# Mouse Pad dye sublimation problems



## schom (Nov 8, 2009)

I am having trouble sublimating a mouse pad. When its color it comes out great but when i do a black one it comes out lighter in some areas and text that is in white has bad ghosting. Any Ideas why I only have this problem with black and white?

Press is a maxi twin shuttle, set at 398 F for 40 seconds.


----------



## JaeAmera (Dec 25, 2006)

In my opinion, Black is the most stubborn color of the dye-sub color wheel. In saying stubborn, it likes to be dead last to sublimate.

Black with white letters can be tricky.

Two things:

Make sure your transfer isn't moving....use a little spray tac to keep the transfer from moving.

If your transfer is heavily saturated with dye, the excess can cause an overabundance of dye gas during the sublimation process. This excess gas can blur the lines of the white text due to the extra dwell time needed for black to transfer fully.

Assure your transfer isn't moving 1st, if your transfer is 100% secure; print at a lower dpi and increase your dwell time until you get a full transfer. Take notes as you make modifications in dwell time as well as print preferences.

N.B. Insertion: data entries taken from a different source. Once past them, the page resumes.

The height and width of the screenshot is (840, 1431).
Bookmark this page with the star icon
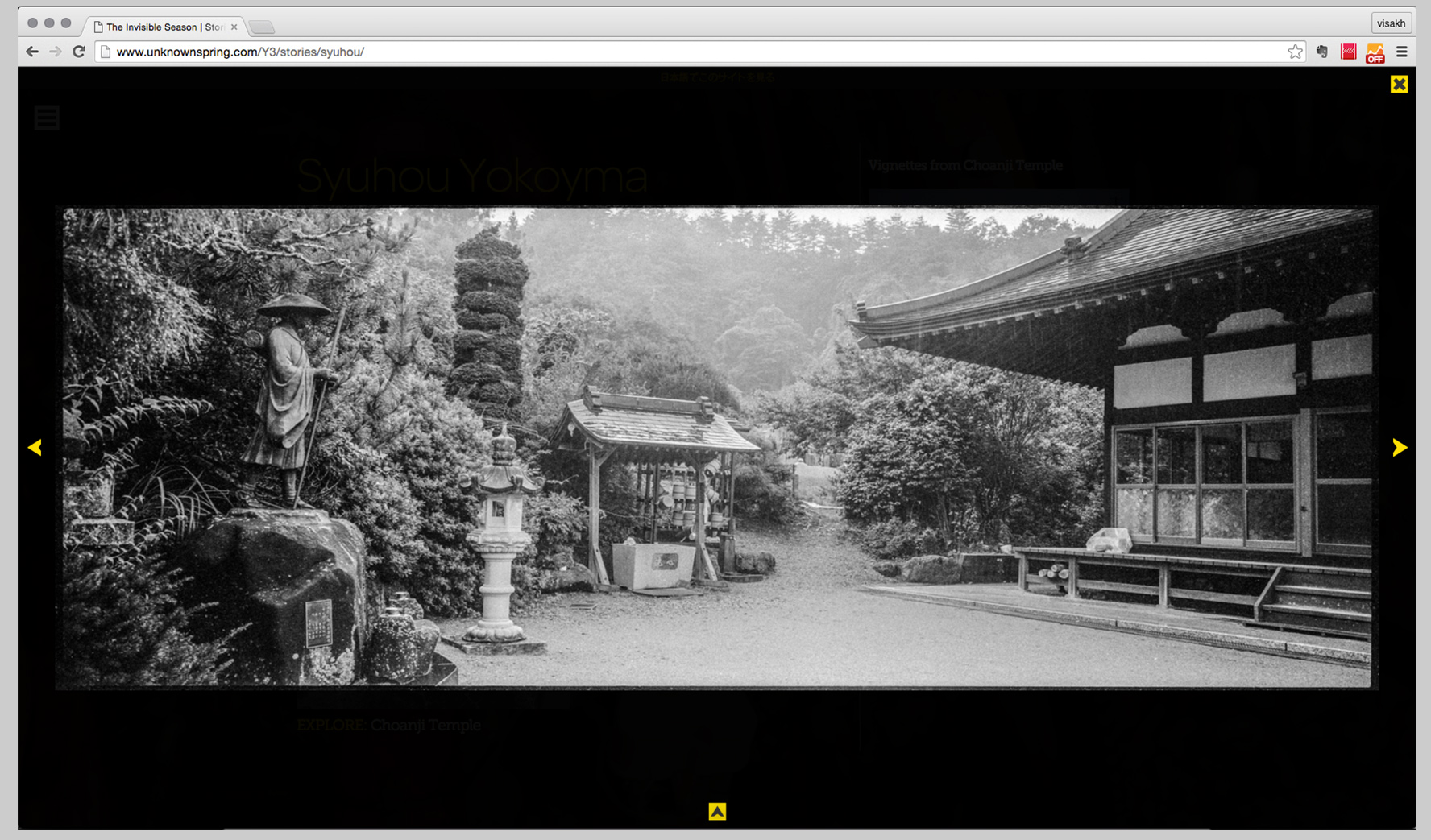tap(1295, 52)
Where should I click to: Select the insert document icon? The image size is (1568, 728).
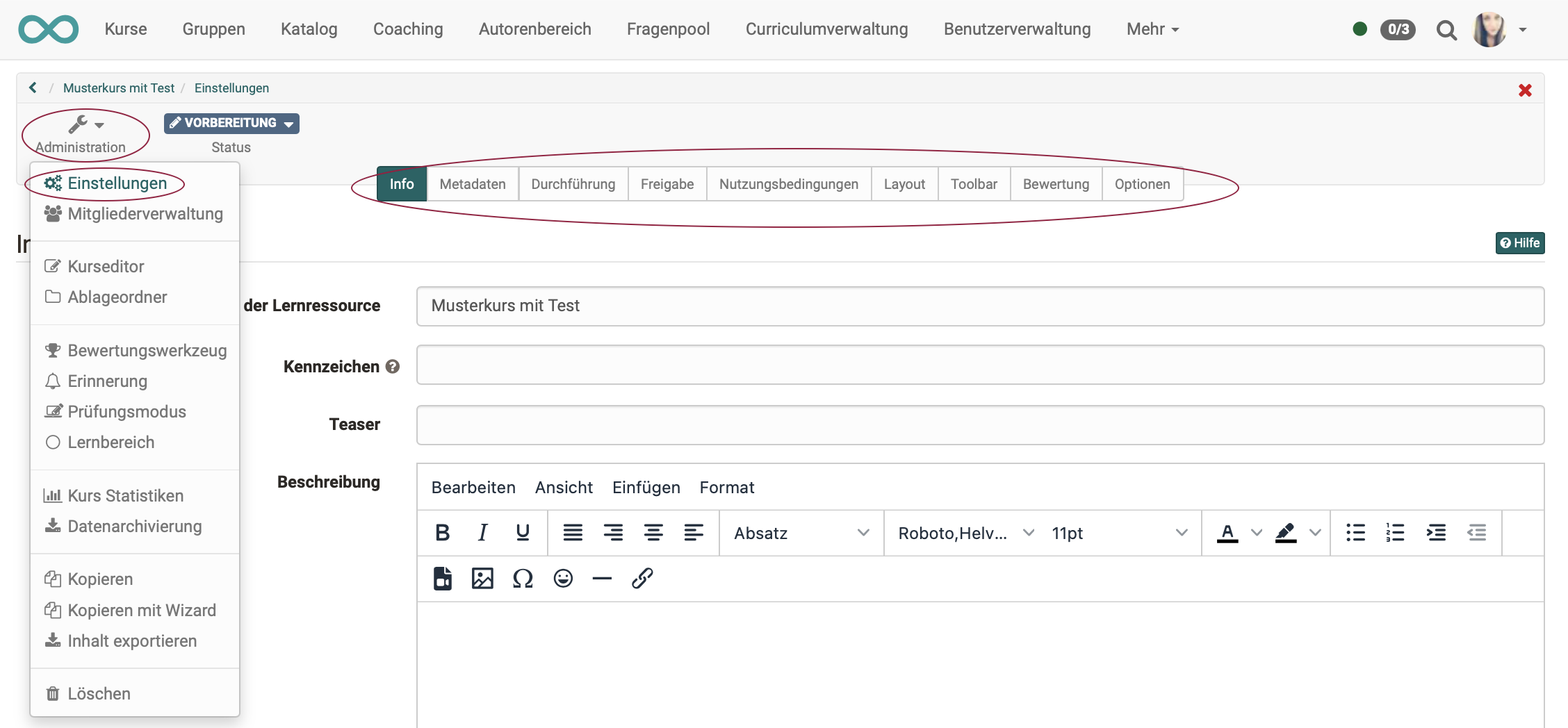tap(443, 578)
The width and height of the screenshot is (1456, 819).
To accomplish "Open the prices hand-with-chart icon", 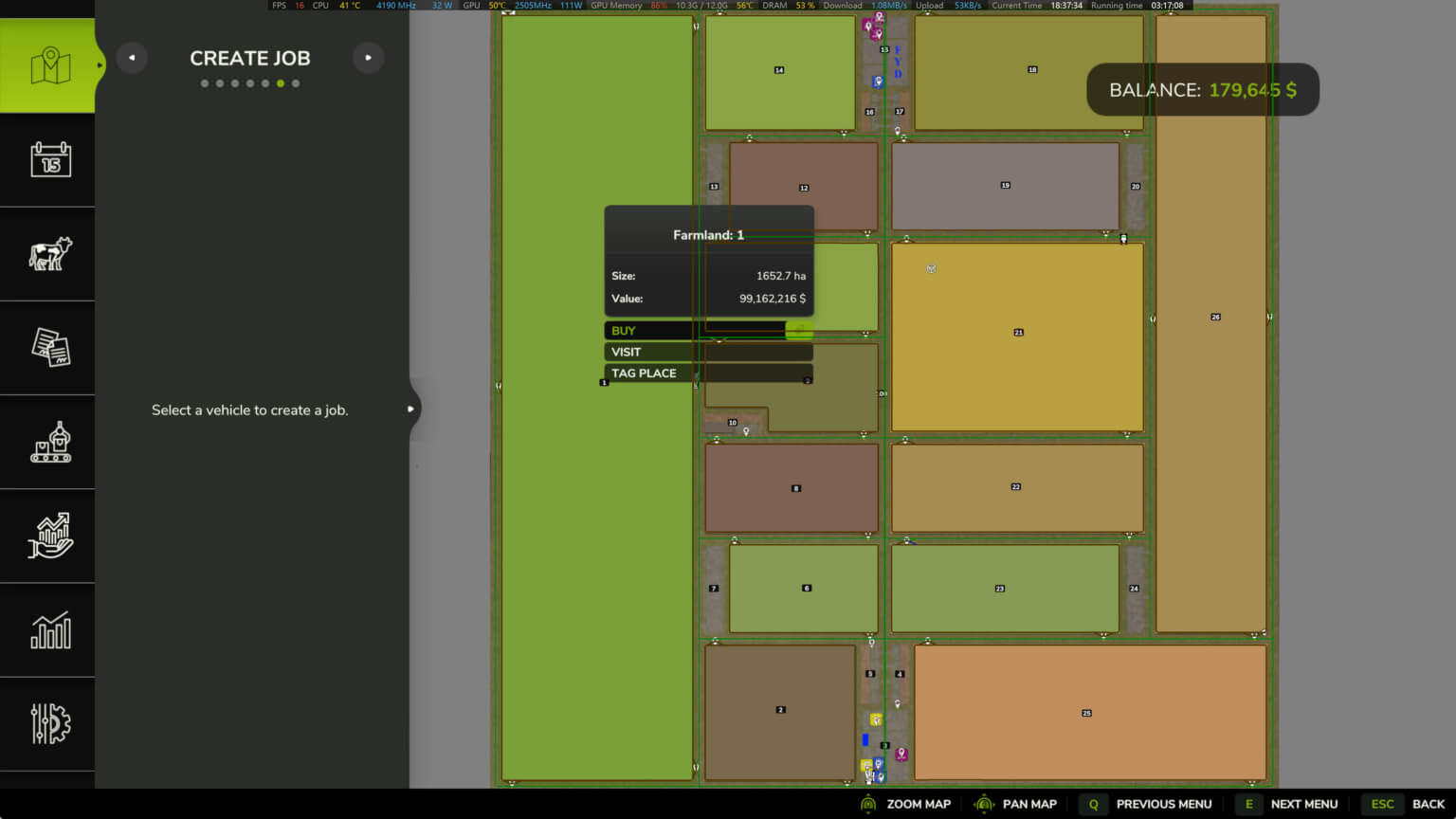I will pos(49,536).
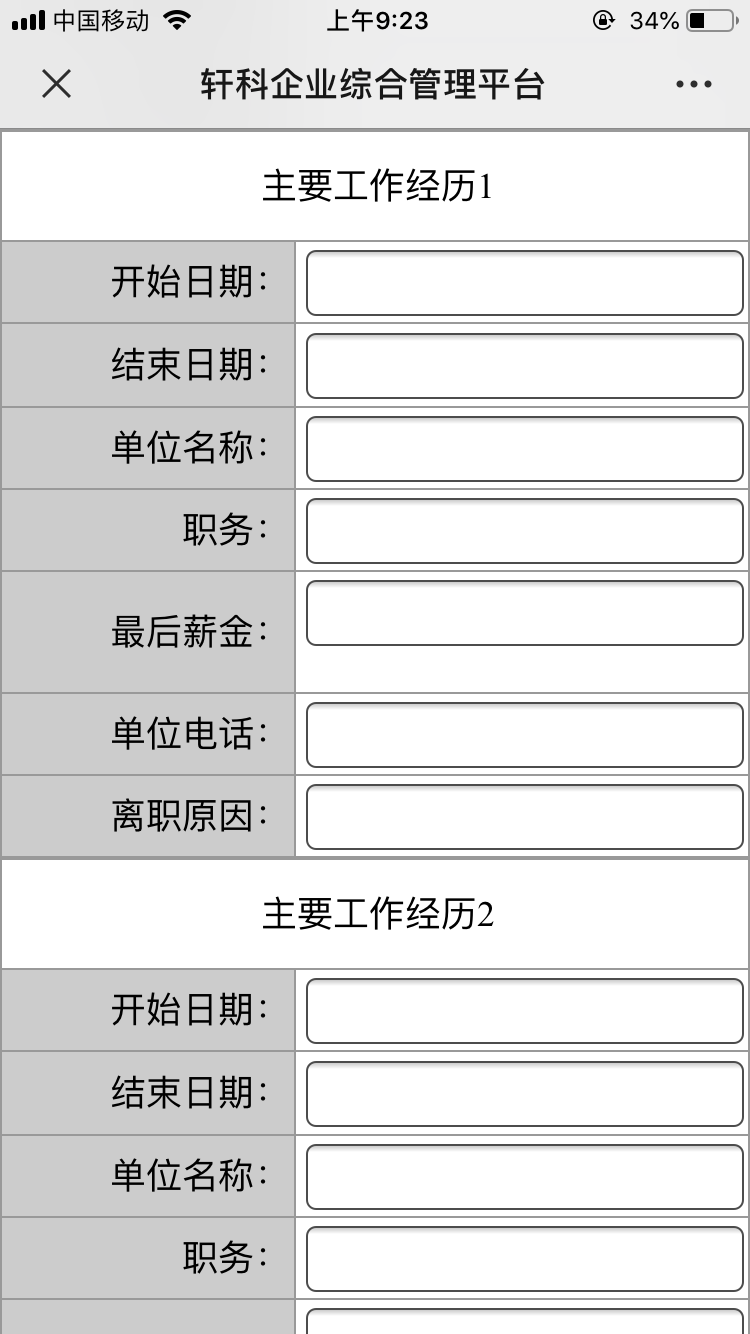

Hold off on the mouse pads!! Practice on some medium weight fabric first. When you get good results on the fabric you should be on your way to getting good results on the mousepads.

Hope this helps,

Jae


----------



## JYA (Jun 2, 2008)

I find that mouse pads retain heat for a nice period of time after. I use a freezer to cool those suckers down.  Just a thought...


----------



## oneeyedjack (Mar 7, 2007)

You should for sure get the tac spray.What paper are you using?if you are using a high release paper like jetcol or texprint try just a general use paper as Jae said it could be to saturated.We press for 55-60 secs at 400 degrees on the 1/4 inch thick mousepads and black does take the longest to sublimate.Try some more pressure.Good luck


----------



## conde tech (Nov 15, 2007)

Increase your pressure.


----------



## cprvh (Jan 23, 2006)

We use the following on our Maxi: 395F, 55 seconds, 65 psi.


----------



## Conde_David (May 29, 2008)

What paper?


----------



## schom (Nov 8, 2009)

I think I got it figured out. Thanks for the help.


----------



## oneeyedjack (Mar 7, 2007)

So tell us what the problem was so maybe it well help somebody else out.


----------



## schom (Nov 8, 2009)

1.Pressure on the press was too high...I have a manual press so instead of messing with adjusting the press, I changed my pad to a thinner one. I found one that works

2.Im in Florida, I need to "cook" or pre press the mouse pad (14"X22") for 60 seconds to get the water out of it. This stopped the ghosting.
3.The dewell time was too long, so I dropped the time till I found the color Im looking for, For black I found 25 seconds works.
4. I rasied the Temp to 400 degrees from 380.

I have done several runs at the same setting and am getting consistent results.


----------